The Schwarzschild radius of the observable universe is 10 billion light years. Me thinks that for the mass to be compacted into a smaller space at some point in the past, it would have either had to escape it's own event horizon (since under most current definitions it would be a black hole), or the definition of light-year had to have changed from what it is today. In that regard, the only thing making up the definition of light-year is distance and time; so space-time itself was radically different way back then (from our current perspective of relatively low energy densities).
Both! If the universe is flat, then it was always infinitely big. And, according to the inflationary universe theory, it expanded faster than the speed of light too.
In this case, you have to think of "expanding" as being like stretching. I.e., things within the infinitely big universe rapidly got farther apart from each other.

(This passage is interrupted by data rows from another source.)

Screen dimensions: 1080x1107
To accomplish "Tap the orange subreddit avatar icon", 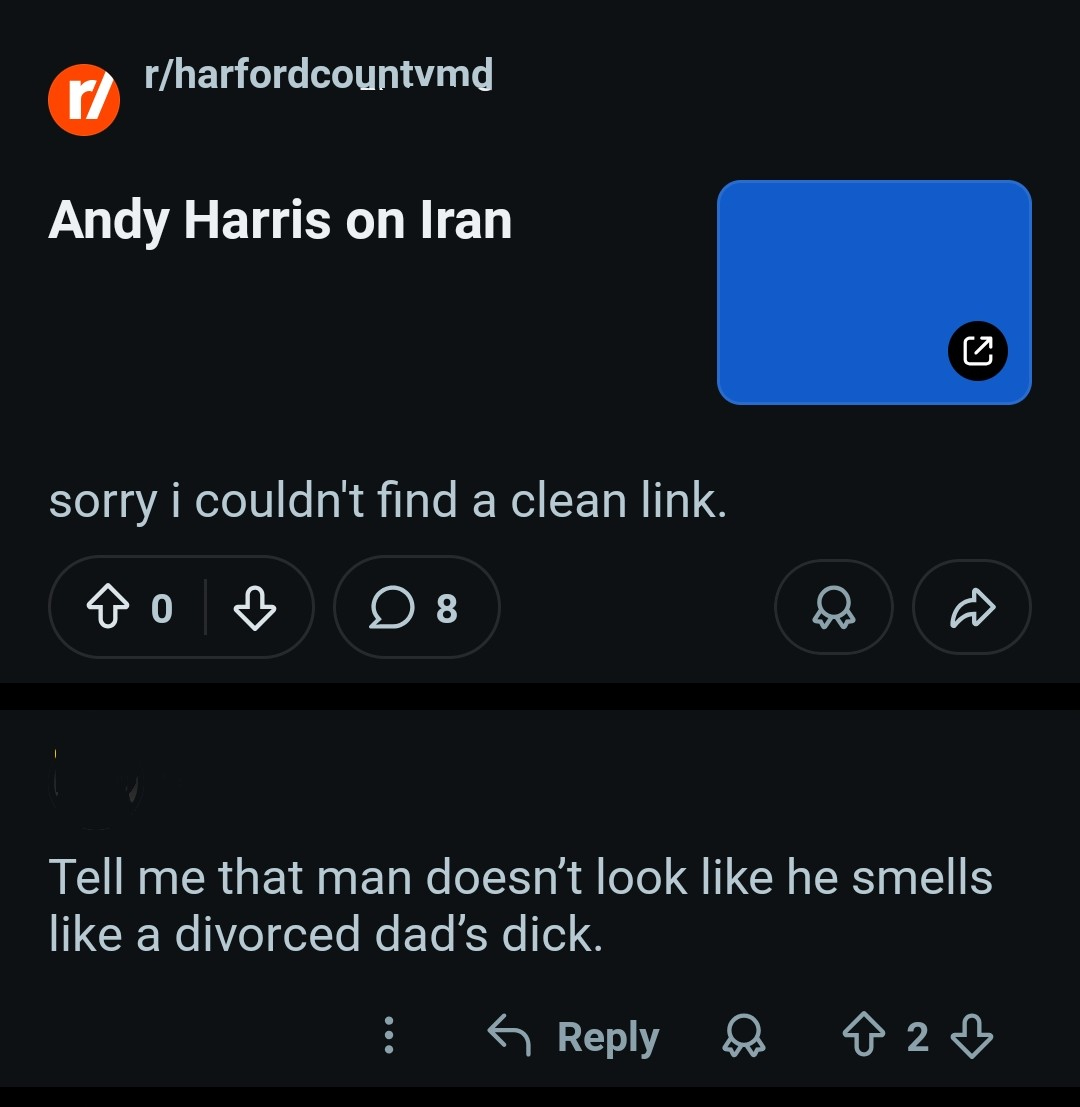I will [x=84, y=100].
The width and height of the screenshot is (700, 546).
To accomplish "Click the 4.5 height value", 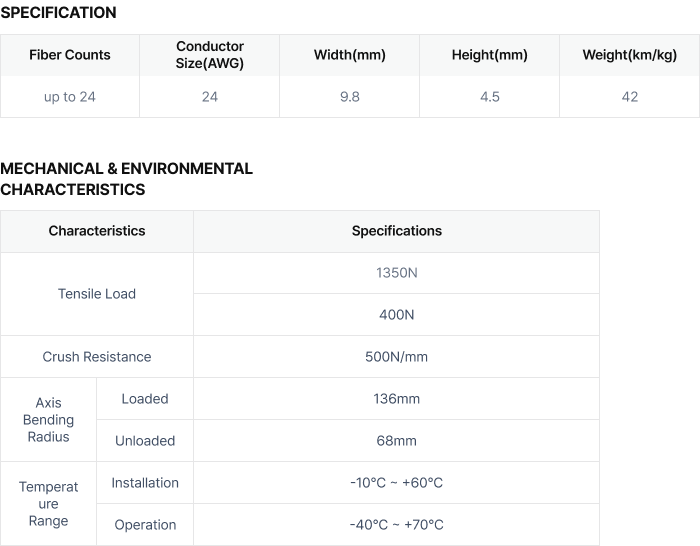I will point(490,97).
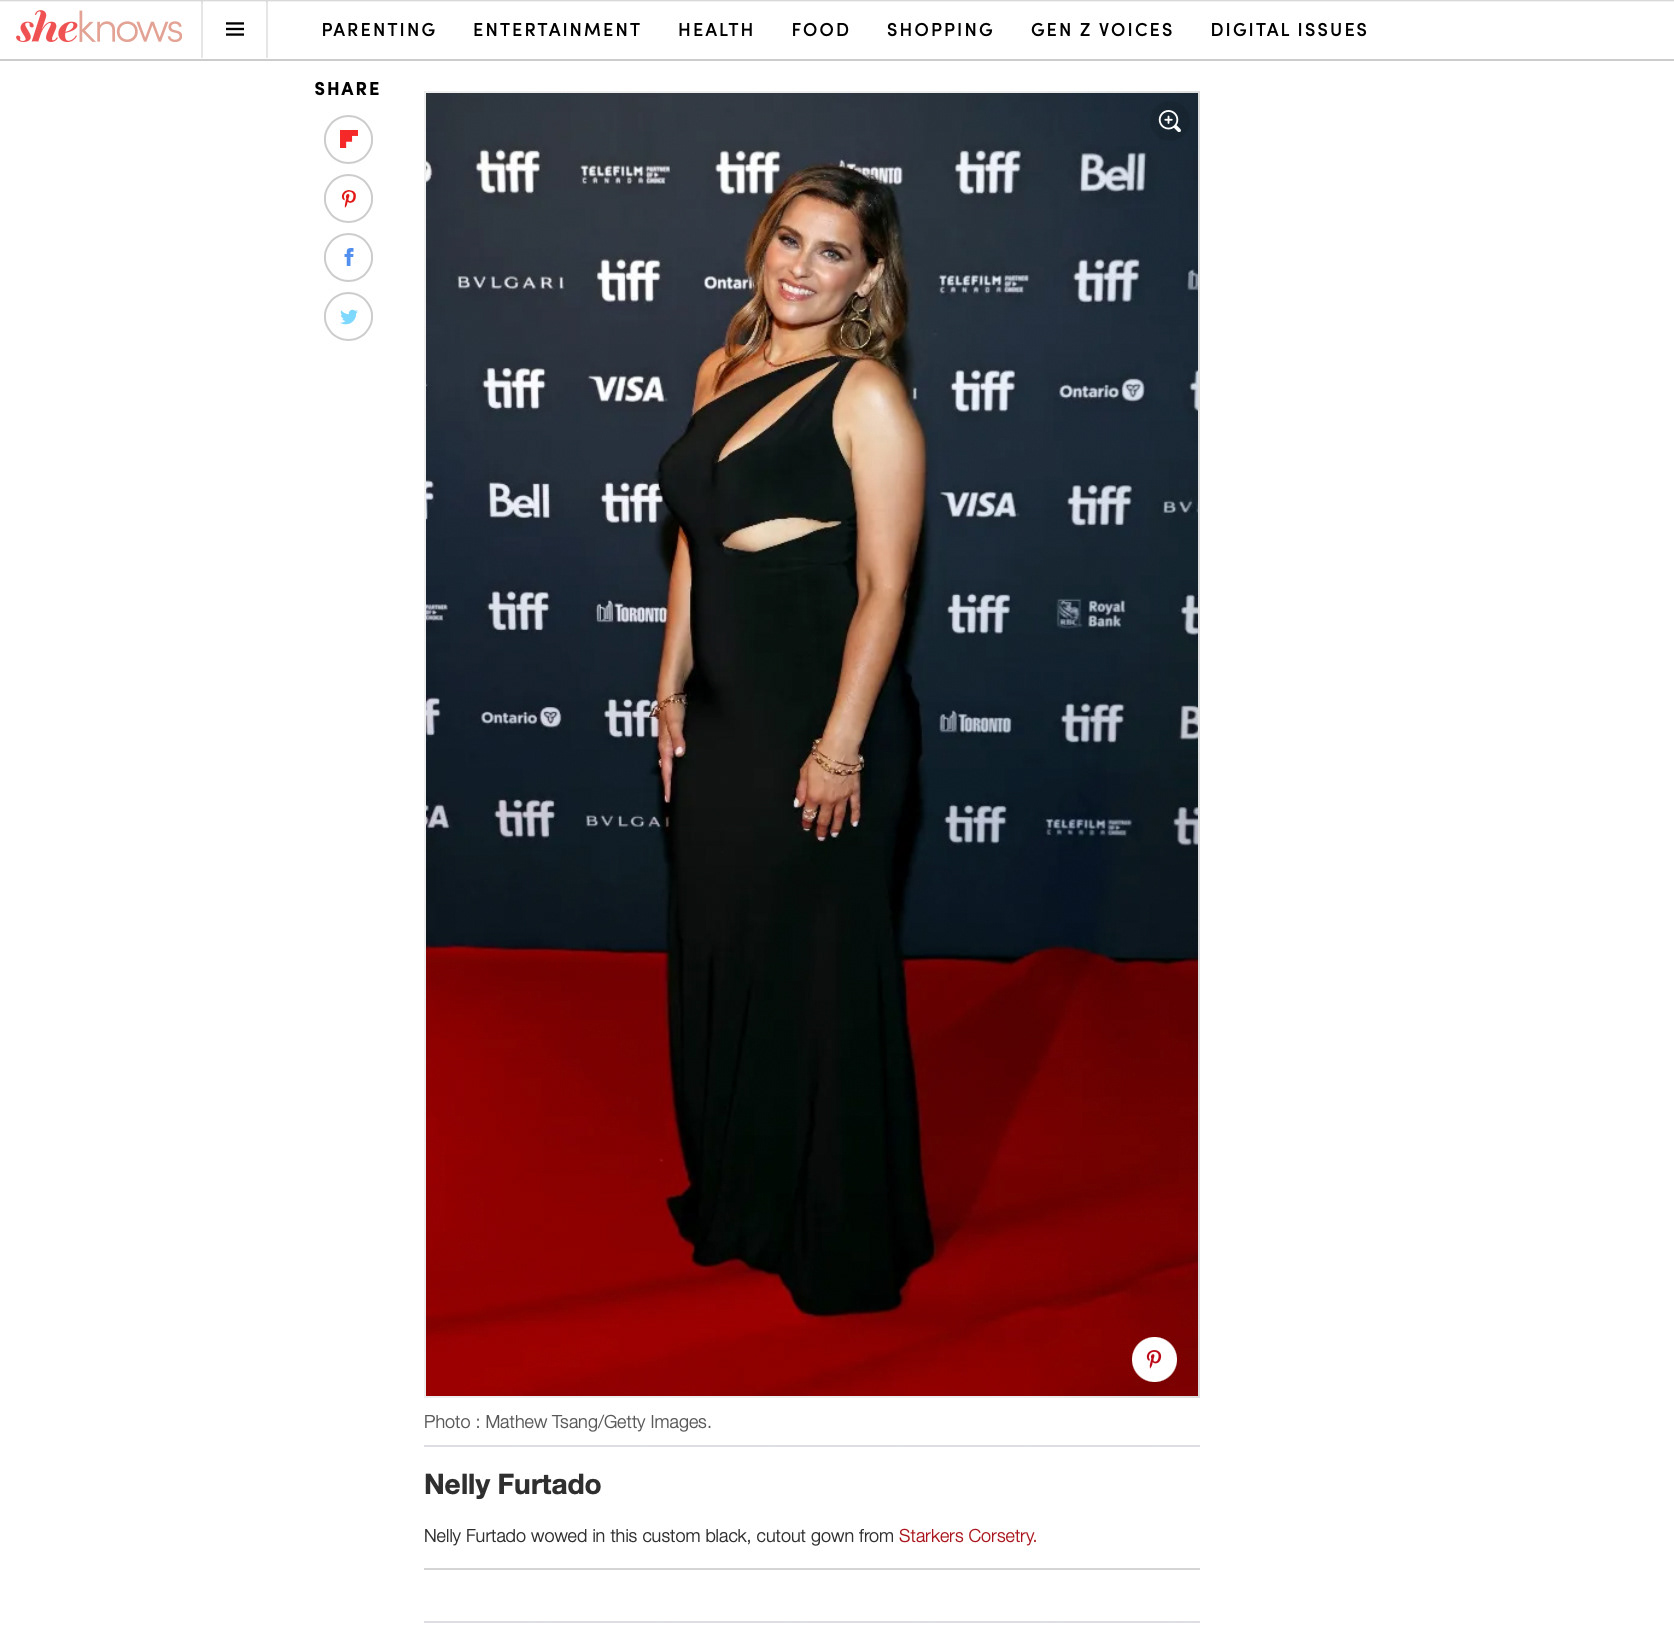Click the SHARE label

[347, 89]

Everything we can see (which is called our "Hubble sphere") started off as a tiny little (and very massive) speck of stuff at the beginning of time. There were infinitely many tiny little specks, and they all became different Hubble spheres. But all the Hubble spheres all overlap each other, forming one continuous space. The same thing was true about the little massive specks at the Big Bang.
As I said above, at the time of the Big Bang, the universe was like a very dense sheet of rubber, and then it started rapidly stretching, getting less and less dense over time, until it is now the density that we see around us.
Infinities can definitely give you a headache, though. For instance, there are just as many odd integers as there are integers.